Sesungguhnya bulan Ramadhan itu tergantung di antara langit dan bumi, tidaklah bisa diangkat kecuali dengan zakat fitrah. Ini adalah hadits dhaif. Diriwayatkan oleh Ibnu Shishri di dalam Al-Amali dan bagian hadits ini hilang, juga diriwayatkan oleh Ibnu Syahin di dalam At-Targhib, dan Ibnul Jauzi di dalam Al-Ilal AlMutanahiyah [II/499]. Di dalam sanadnya terdapat rawi yang bernama Muhammad bin Ubaid yang dikatakan oleh Ibnul JAuzi bahwa dia adalah majhul (tidak dikenal). Al Hafizh Ibnu Hajar mengatakan setelah menyebutkan hadits ini di dalam Lisanul Mizan [V/276]: Dia adalah rawi yang tidak ada satupun yang mengikutinya. Asy-Syaikh Al-Albani mendhaifkan hadits ini di dalam As-Silsilah Adh-Dhaifah (43). -Ditulis secara ringkas oleh Abu Zurah Sulaiman bin Ali bin Syihab As-Salafy-. Dan diterjemahkan secara ringkas[4] pula dari http://sahab.net/forums/showthread.php?t=380588 ditambah sedikit catatan kaki dari penerjemah.

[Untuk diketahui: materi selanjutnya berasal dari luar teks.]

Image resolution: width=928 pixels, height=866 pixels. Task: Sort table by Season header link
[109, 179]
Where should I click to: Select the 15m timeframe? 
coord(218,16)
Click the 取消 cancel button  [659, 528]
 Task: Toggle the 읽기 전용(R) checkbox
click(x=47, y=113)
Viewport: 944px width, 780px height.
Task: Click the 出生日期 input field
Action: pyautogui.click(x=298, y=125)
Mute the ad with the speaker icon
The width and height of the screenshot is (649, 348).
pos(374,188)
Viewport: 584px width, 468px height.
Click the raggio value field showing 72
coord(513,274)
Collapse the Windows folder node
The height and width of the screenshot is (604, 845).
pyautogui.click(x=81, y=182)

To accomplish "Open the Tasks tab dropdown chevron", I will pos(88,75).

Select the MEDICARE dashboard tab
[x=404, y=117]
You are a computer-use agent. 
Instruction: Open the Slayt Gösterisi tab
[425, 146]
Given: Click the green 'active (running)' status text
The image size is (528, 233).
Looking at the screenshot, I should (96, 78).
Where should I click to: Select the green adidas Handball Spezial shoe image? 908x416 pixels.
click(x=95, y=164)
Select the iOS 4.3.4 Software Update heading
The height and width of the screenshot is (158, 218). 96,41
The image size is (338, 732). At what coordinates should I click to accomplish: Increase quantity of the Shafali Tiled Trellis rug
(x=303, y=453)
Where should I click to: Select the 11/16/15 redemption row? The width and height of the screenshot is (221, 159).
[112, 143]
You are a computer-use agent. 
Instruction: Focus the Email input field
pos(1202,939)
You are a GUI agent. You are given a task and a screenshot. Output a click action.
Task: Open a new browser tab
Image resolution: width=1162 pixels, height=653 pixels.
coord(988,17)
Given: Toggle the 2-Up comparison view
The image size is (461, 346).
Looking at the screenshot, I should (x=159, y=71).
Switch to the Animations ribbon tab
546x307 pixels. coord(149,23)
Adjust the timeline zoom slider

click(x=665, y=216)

Wallahu alam bish-shawab. [1] Sebagaimana sabda Nabi shallallahu alaihi wasallam:

Barangsiapa yang berdusta atas namaku dengan sengaja, maka hendaknya dia mempersiapkan tempat duduknya di neraka. [Muttafaqun Alaihi dari shahabat Abu Hurairah, Al-Mughirah bin Syubah, dan yang lainnya] [2] Ungkapan seperti ini menunjukkan bahwa beliau tidak memastikan keshahihan hadits sebagaimana yang akan disebutkan dalam penjelasan hadits ketiga setelah ini. Wallahu alam. [3] Demikian lafazh yang tercantum dalam sumber rujukan. Namun di dalam sebagian referensi, -dengan keterbatasan pengetahuan kami-, ditemukan ada perbedaan lafazh, yaitu tentang jumlah hamba yang dibebaskan dari neraka, di referensi tersebut disebutkan berjumlah satu juta. Wallahu alam. [4] Sengaja bagian yang tidak kami terjemahkan adalah beberapa istilah muhadditsin atau istilah dalam ilmu hadits yang belum bisa kami terjemahkan ke dalam bahasa Indonesia dengan tepat. Tetapi insya Allah tidak akan mengubah isi dan substansi pembahasan. Wallahu alam.